BEGIN

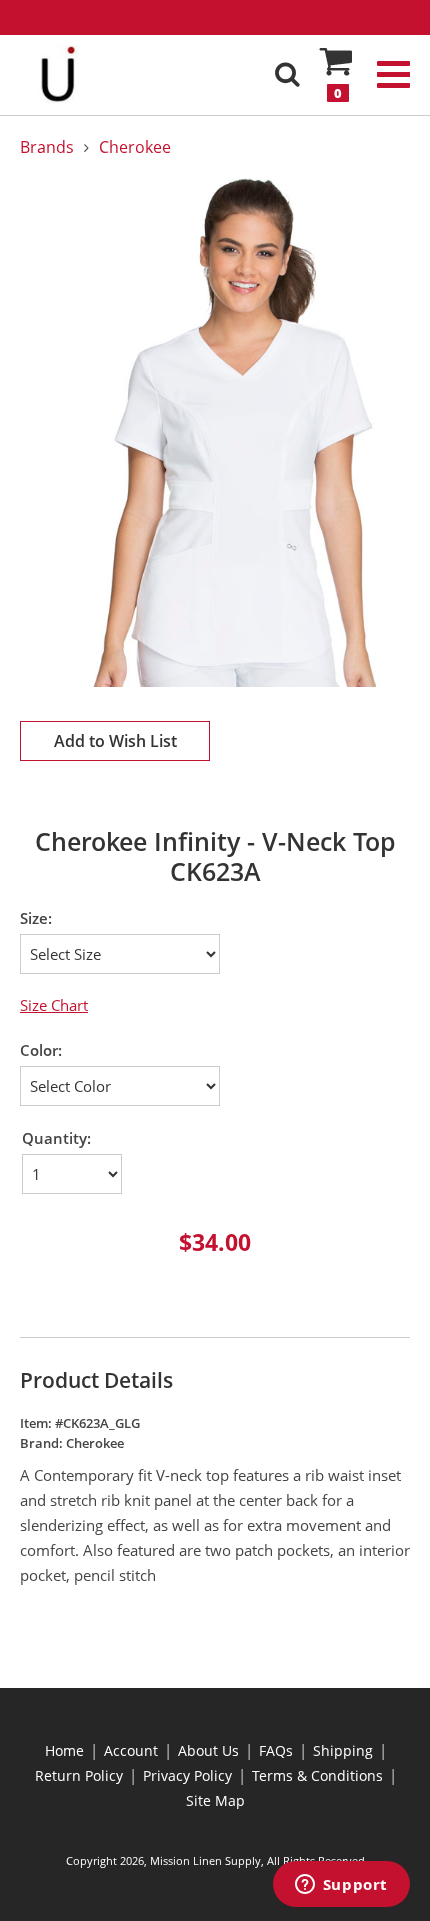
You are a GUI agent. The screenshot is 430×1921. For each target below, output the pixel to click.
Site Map (215, 1800)
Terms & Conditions (317, 1775)
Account (131, 1750)
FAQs (276, 1750)
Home (64, 1750)
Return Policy (79, 1775)
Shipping (343, 1750)
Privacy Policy (187, 1775)
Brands (47, 147)
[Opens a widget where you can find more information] (341, 1886)
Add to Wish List (115, 741)
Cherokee (135, 147)
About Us (208, 1750)
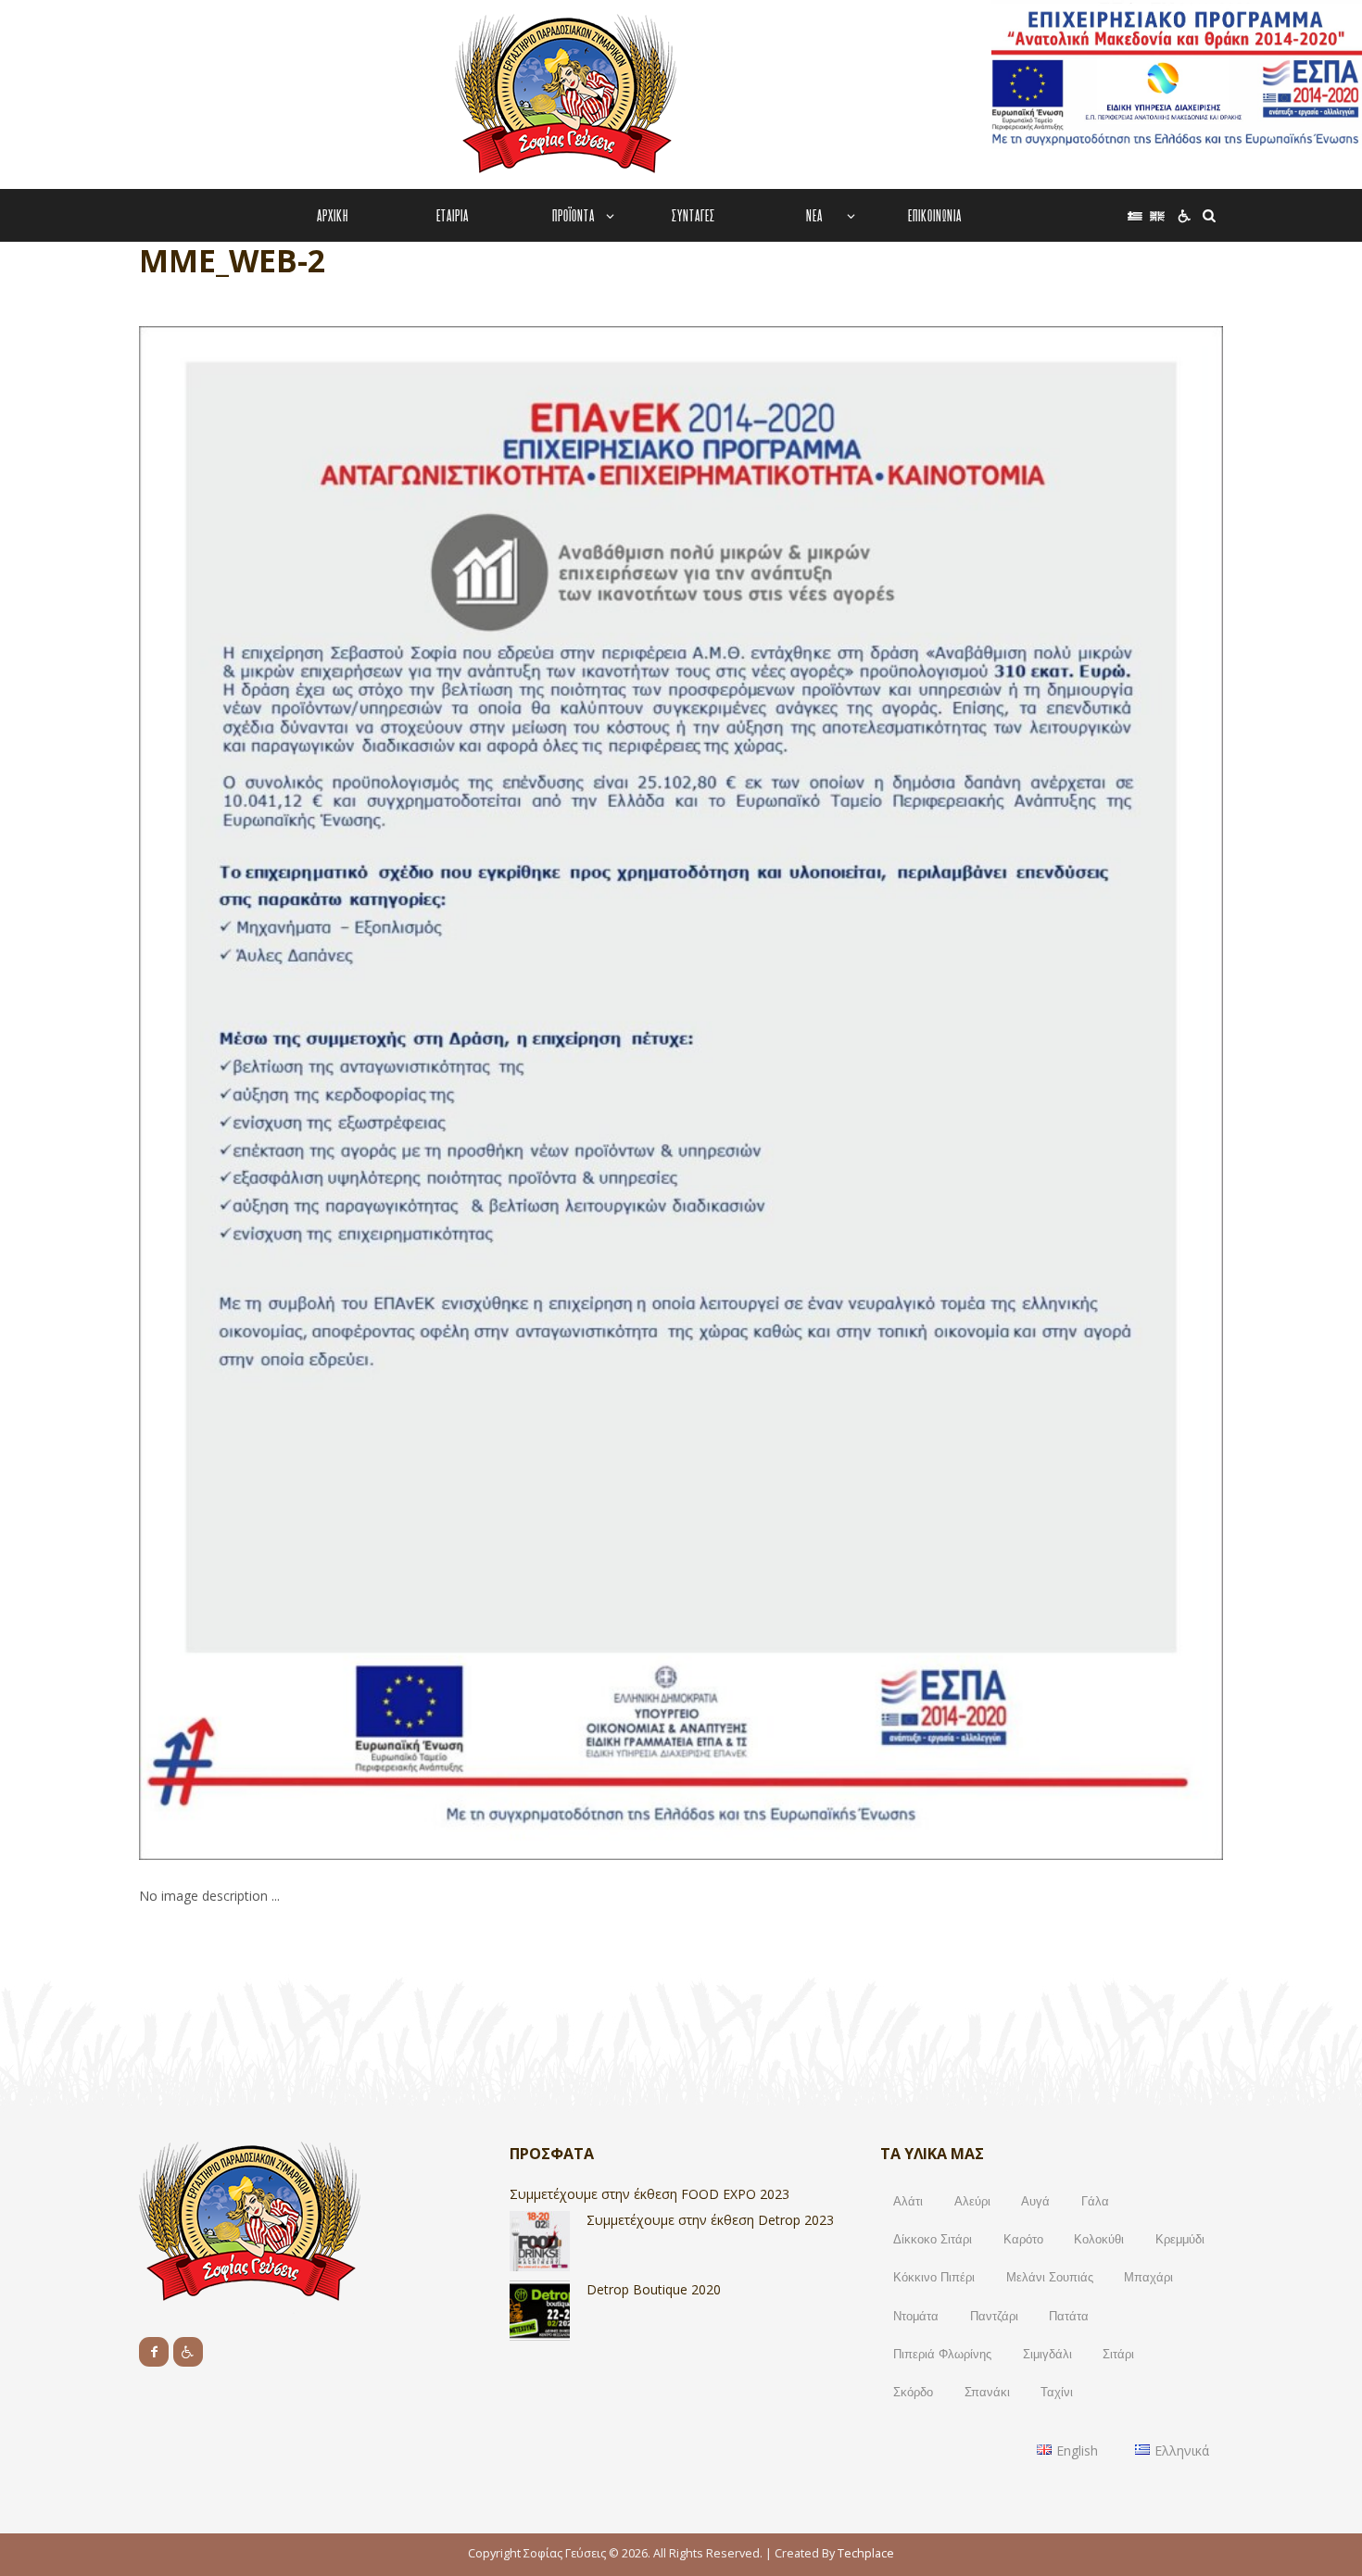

END

• **Try it**
Reproduce verbatim the lines of the material above, beginning with its first line and ending with the line that contains "Shipping (343, 1750)"; skip pictures.

• **Result**
You are a GUI agent. The screenshot is 430×1921. For each target below, output the pixel to click.
Site Map (215, 1800)
Terms & Conditions (317, 1775)
Account (131, 1750)
FAQs (276, 1750)
Home (64, 1750)
Return Policy (79, 1775)
Shipping (343, 1750)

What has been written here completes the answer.